**Kutipan Pilihan:**
Lihat ke Halaman Asli

Menggapai Asa Pendidikan

Diperbarui: 25 Juni 2015   03:30

Kompasiana adalah platform blog. Konten ini menjadi tanggung jawab bloger dan tidak mewakili pandangan redaksi Kompas.

Gadget. Sumber ilustrasi: PEXELS/ThisIsEngineering

Proses pendidikan sebagai pembelajaran bagi generasi penerus bangsa memegang peran penting dalam upaya antisipasi perubahan dan ancaman bangsa ke depan. Proses pendidikan diharapkan mampu melahirkan generasi dengan kemampuan analisa dan pola pikir terbaik dalam menyelesaikan permasalahan. Pendidikan merupakan kunci kesuksesan bangsa menghadapi tantangan kehidupan yang semakin lama semakin rumit. Akibat pentingnya pendidikan, berbagai upaya dilakukan segenap lapisan untuk melahirkan proses pendidikan yang baik dan berkwalitas. Khusus untuk Indonesia, pola pendidikan dari tingkat dasar hingga pendidikan tinggi telah beberapa kali mengalami perubahan untuk menemukan format ideal sesuai dengan jiwa dan semangat masyarakatnya serta amanat yang telah dituangkan baik dalam konstitusi maupun undang-undang pelaksanannya.

**Tugas 1:** Tulis ulang baris listing dari baris yang memuat "Viewport: 1069px width, 794px height." sampai dengan akhir listing, dengan "Collapse" ditukar menjadi "Expand" dan bagian lainnya tetap sama. Jangan cantumkan gambar dalam jawaban.
Kutipan itu dan listing yang menyusul merupakan dua bahan yang tidak saling berkaitan.

**Listing Data:**
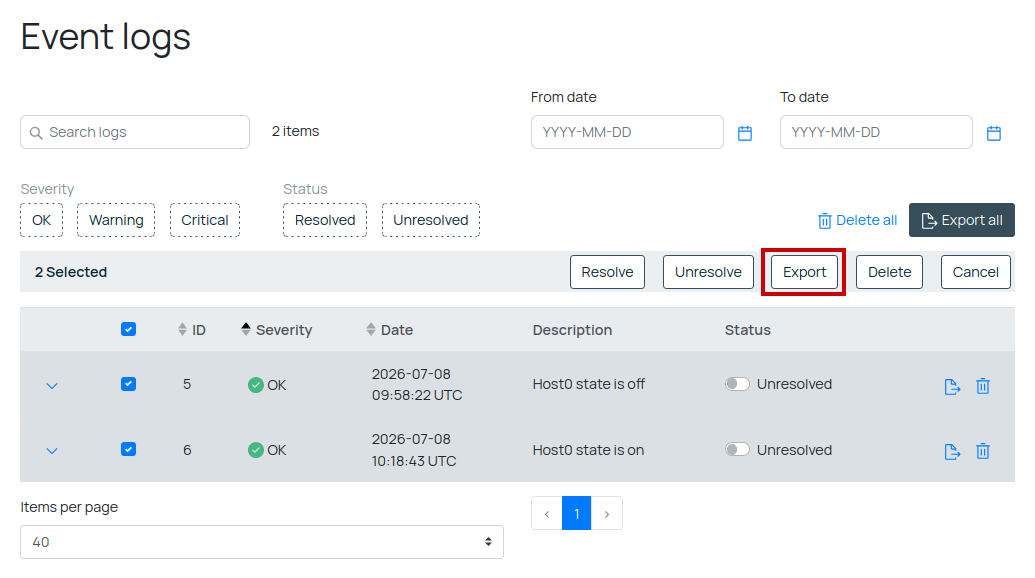
Task: Uncheck the checkbox for log ID 5
Action: click(129, 384)
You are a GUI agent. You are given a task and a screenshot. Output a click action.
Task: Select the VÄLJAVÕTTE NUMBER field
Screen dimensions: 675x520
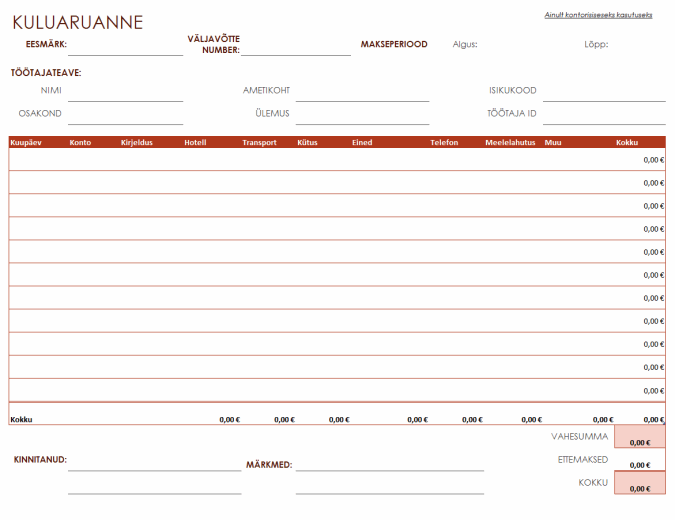pyautogui.click(x=294, y=46)
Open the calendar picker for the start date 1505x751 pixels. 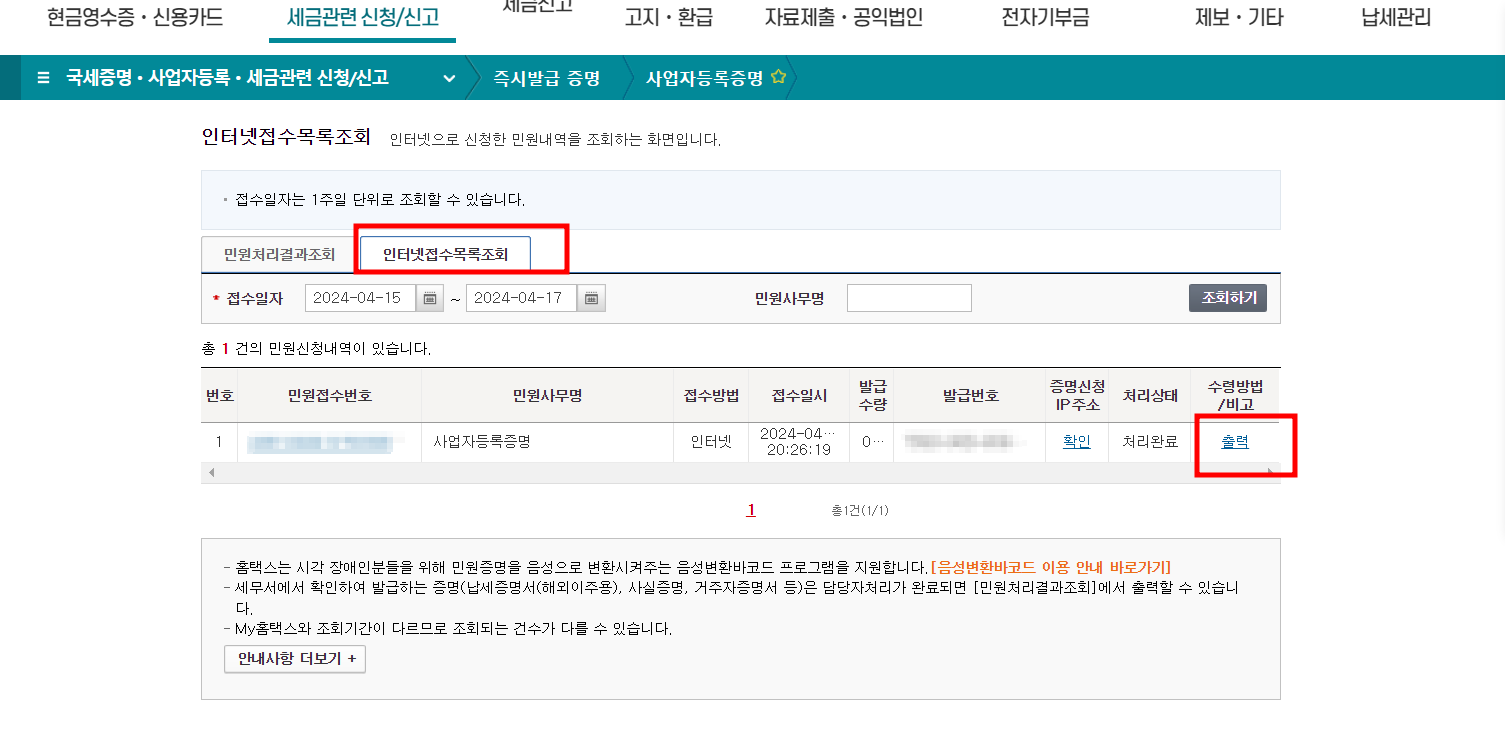click(428, 297)
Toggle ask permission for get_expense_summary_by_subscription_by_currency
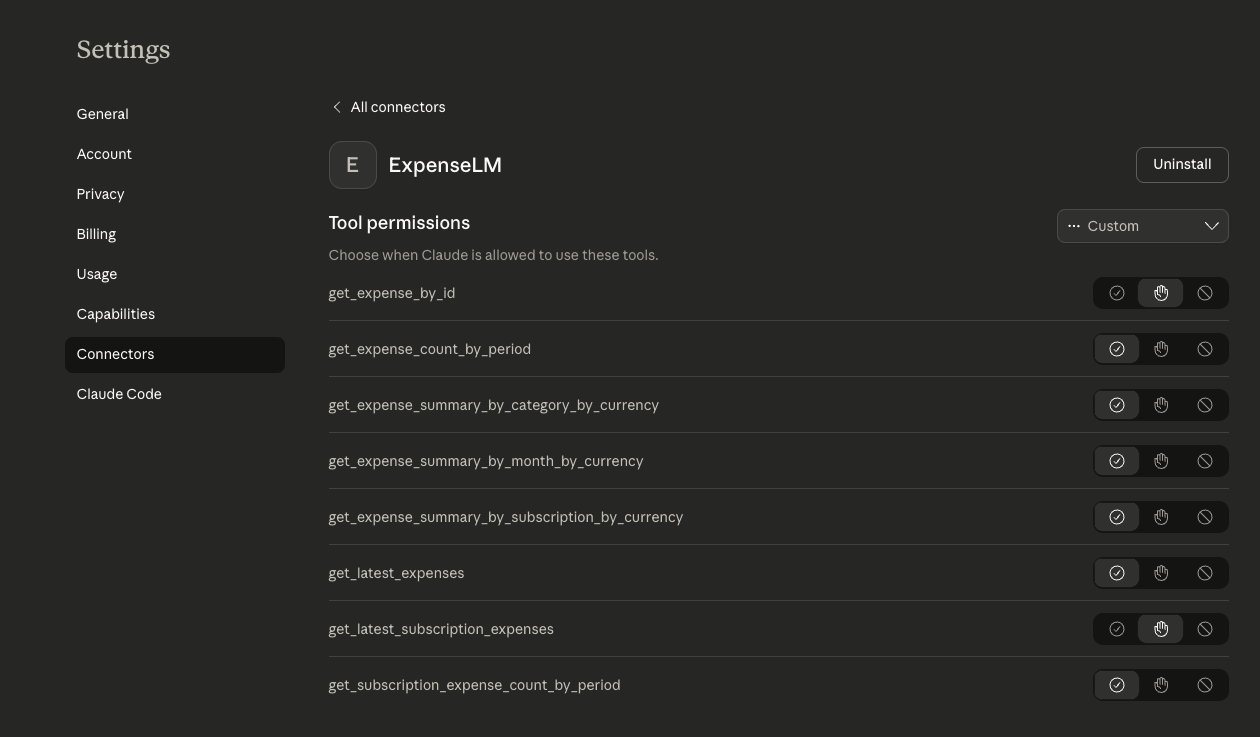Image resolution: width=1260 pixels, height=737 pixels. point(1161,517)
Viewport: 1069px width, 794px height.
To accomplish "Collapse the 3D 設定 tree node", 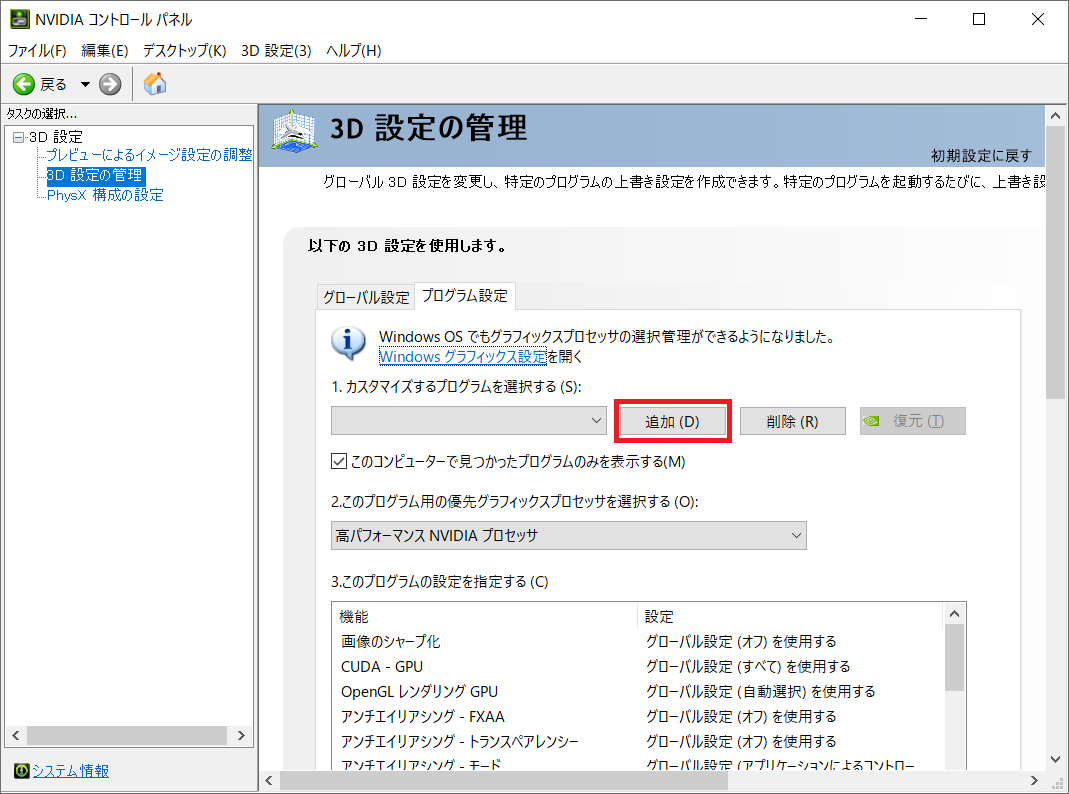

**Tugas 2:** Menurut kutipan tentang pendidikan, pola pendidikan di Indonesia dari tingkat apa sampai tingkat apa yang telah beberapa kali mengalami perubahan?

**Jawaban 1:**
Viewport: 1069px width, 794px height.
To accomplish "Expand the 3D 設定 tree node", 

**Jawaban 2:** Dari tingkat dasar hingga pendidikan tinggi.